Síntesis del capítulo, Yoel 2

Síntesis del capítulo, Yoel 2

Capítulo 2

El día del Señor (Versículos 1-14)

El profeta llama a tocar el Shofar: "porque viene el día del Señor, porque está cercano" (versículo 1). El día del Señor es descrito como un día de calamidad: "día de tinieblas y de oscuridad, día de nubes y de densas nieblas. Como la aurora extendida sobre las montañas, (viene) un pueblo numeroso y fuerte; nunca ha habido (otro) como éste, ni después de él lo volverá a haber, hasta los años de todas las generaciones" (versículo 2). El profeta describe cómo se levantará sobre la tierra un gran y amenazante ejército que traerá la caída del país: "Su aspecto es como el aspecto de caballos; y como caballería, así corren. Saltan sobre las cumbres de las serranías con un ruido semejante al estruendo de los carros de guerra; como el ruido de llamas de fuego que devora el rastrojo; como pueblo fuerte, puesto en orden de batalla" (versículos 4-5). En esta sección la langosta no se menciona explícitamente, por lo que cabe preguntarse sobre la interpretación exacta de sus palabras: ¿continúa el profeta aquí con la descripción de la plaga de langostas o está describiendo un ejército enemigo? A pesar de ello, su intención general es clara. El Señor traerá calamidad sobre la tierra: "También el Señor hace resonar Su voz al frente de Su ejército, que muy grande es Su hueste; porque poderoso es el que ejecuta Su palabra; porque grande es el día del Señor y muy terrible, ¿y quién será capaz de soportarlo?" (versículo 11).

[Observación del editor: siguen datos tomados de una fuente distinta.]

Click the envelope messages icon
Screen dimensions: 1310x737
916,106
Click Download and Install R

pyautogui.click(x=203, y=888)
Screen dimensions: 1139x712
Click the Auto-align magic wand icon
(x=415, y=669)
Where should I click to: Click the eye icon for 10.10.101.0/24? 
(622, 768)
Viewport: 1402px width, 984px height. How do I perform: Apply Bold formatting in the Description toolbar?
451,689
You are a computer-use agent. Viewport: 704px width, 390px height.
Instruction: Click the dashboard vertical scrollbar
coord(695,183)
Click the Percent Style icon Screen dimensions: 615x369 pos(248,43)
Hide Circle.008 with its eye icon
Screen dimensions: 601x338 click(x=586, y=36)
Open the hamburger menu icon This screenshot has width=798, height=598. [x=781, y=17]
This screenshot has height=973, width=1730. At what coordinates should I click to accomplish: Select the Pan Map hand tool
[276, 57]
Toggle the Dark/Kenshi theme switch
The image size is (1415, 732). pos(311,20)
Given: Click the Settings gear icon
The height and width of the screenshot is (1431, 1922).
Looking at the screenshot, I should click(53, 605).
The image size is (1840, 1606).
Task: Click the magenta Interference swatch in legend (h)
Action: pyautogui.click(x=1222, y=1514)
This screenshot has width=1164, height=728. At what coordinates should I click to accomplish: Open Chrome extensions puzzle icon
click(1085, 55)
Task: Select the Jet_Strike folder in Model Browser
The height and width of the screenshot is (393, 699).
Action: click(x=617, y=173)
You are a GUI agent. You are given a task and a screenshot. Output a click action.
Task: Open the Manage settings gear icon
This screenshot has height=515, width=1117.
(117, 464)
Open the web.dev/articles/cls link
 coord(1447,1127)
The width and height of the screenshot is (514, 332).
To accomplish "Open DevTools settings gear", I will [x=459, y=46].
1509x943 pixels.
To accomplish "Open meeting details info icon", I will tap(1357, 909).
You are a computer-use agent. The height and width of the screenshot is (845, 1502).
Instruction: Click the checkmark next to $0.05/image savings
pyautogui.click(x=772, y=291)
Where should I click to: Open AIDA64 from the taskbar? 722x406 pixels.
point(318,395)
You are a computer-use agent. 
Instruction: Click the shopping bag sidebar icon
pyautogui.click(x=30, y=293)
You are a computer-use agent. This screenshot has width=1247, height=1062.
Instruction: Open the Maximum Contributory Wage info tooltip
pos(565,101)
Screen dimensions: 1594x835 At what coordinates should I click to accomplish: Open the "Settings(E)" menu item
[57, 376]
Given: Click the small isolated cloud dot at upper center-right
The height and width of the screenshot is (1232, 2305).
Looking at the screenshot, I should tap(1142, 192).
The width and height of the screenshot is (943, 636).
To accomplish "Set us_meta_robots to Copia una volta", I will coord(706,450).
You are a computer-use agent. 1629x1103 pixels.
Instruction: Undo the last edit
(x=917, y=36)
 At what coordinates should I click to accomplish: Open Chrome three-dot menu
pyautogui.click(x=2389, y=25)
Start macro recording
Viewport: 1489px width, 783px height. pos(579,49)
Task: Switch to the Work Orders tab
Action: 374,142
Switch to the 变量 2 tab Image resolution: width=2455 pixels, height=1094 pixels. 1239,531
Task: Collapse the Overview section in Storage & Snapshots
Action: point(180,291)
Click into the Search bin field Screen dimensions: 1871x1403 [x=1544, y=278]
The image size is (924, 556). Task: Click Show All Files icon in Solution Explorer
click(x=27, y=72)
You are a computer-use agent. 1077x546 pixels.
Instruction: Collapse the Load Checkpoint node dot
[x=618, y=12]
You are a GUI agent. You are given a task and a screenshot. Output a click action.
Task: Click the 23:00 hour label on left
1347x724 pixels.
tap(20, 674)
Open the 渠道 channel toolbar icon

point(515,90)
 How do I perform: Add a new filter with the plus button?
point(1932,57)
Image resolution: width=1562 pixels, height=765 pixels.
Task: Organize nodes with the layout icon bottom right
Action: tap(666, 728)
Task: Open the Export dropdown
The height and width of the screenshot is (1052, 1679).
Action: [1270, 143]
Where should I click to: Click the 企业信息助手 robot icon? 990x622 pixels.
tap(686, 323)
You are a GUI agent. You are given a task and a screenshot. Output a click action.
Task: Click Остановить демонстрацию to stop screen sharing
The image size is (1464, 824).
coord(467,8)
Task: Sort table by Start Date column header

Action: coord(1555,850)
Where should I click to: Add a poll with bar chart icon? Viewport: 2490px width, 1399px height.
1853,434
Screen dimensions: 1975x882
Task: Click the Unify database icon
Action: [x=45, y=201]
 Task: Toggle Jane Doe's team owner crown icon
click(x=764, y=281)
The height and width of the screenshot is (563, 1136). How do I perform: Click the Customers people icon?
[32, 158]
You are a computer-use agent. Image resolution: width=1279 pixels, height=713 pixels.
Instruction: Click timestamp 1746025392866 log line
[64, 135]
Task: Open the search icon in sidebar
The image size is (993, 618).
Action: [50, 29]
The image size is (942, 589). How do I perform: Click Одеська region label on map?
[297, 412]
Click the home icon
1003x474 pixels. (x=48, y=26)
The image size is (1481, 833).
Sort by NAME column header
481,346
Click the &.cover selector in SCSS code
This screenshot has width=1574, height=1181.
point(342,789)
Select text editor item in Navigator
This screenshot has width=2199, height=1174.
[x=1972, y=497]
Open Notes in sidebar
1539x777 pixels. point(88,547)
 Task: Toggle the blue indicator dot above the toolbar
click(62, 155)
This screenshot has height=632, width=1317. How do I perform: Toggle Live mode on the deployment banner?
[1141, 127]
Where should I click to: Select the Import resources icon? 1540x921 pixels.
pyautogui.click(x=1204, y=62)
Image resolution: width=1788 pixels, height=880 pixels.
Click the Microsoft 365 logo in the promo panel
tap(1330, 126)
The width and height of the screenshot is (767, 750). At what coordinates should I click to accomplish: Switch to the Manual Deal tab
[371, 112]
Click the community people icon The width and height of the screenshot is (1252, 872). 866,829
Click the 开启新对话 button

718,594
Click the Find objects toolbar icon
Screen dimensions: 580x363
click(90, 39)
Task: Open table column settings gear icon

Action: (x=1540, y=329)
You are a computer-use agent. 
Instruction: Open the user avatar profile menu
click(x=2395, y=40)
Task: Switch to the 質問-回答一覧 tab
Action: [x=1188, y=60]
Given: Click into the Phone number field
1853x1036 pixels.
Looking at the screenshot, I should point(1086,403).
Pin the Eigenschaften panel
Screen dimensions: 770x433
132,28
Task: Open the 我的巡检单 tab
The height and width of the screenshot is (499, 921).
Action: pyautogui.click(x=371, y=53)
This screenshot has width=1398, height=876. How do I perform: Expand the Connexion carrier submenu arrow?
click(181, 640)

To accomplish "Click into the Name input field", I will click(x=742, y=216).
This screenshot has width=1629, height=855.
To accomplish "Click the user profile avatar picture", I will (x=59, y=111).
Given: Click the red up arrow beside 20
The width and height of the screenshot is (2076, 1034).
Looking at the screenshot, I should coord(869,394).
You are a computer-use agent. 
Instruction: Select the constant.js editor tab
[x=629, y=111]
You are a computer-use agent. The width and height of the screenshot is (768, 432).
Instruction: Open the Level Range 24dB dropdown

Llamamiento a retornar a Dios y el establecimiento de un ayuno (Versículos 12-17)

A raíz de la calamidad, el profeta llama al pueblo a retornar al Señor: "retornen a Mí de todo vuestro corazón; con ayuno también, y con llanto, y con lamentos" (versículo 12). El profeta menciona (con variación) los trece atributos divinos: "y retornen al Señor, vuestro Dios; porque Él es clemente y compasivo, lento en iras y grande en misericordia, y Se arrepiente del mal (que amenaza traer)" (versículo 13), y describe a continuación cómo dirá el pueblo: "¡CompadéceTe, oh Señor, de Tu pueblo, y no entregues al oprobio Tu herencia, para que los gentiles tengan dominio sobre ellos! ¿Por qué han de decir entre las naciones: 'Dónde está el Dios de ellos?'" (versículo 17).

La respuesta de Dios (Versículos 18-27)

Las palabras que dirá el pueblo despertarán el atributo de la misericordia: "el Señor ardió en celo por Su tierra, y se compadeció de Su pueblo" (versículo 18), y en esta sección se describe una profecía de consuelo. La profecía describe cómo en el futuro la tierra sanará y volverá a florecer: "He aquí, Yo les enviaré trigo y mosto y aceite, y se saciarán de ello; y no los pondré más por oprobio entre las naciones... Y se llenarán las eras de trigo, y los lagares rebosarán de mosto y de aceite... Y comerán abundantemente, y se saciarán; y alabarán el Nombre del Señor, vuestro Dios, el cual se ha portado maravillosamente para con ustedes: y no será avergonzado Mi pueblo jamás" (versículos 18-26). El profeta sella la profecía con el conocimiento del pueblo acerca del Señor: "Y conocerán que Yo estoy en medio de Israel, y que Yo soy el Señor, vuestro Dios, y que no hay otro alguno; y no será avergonzado Mi pueblo jamás" (versículo 27).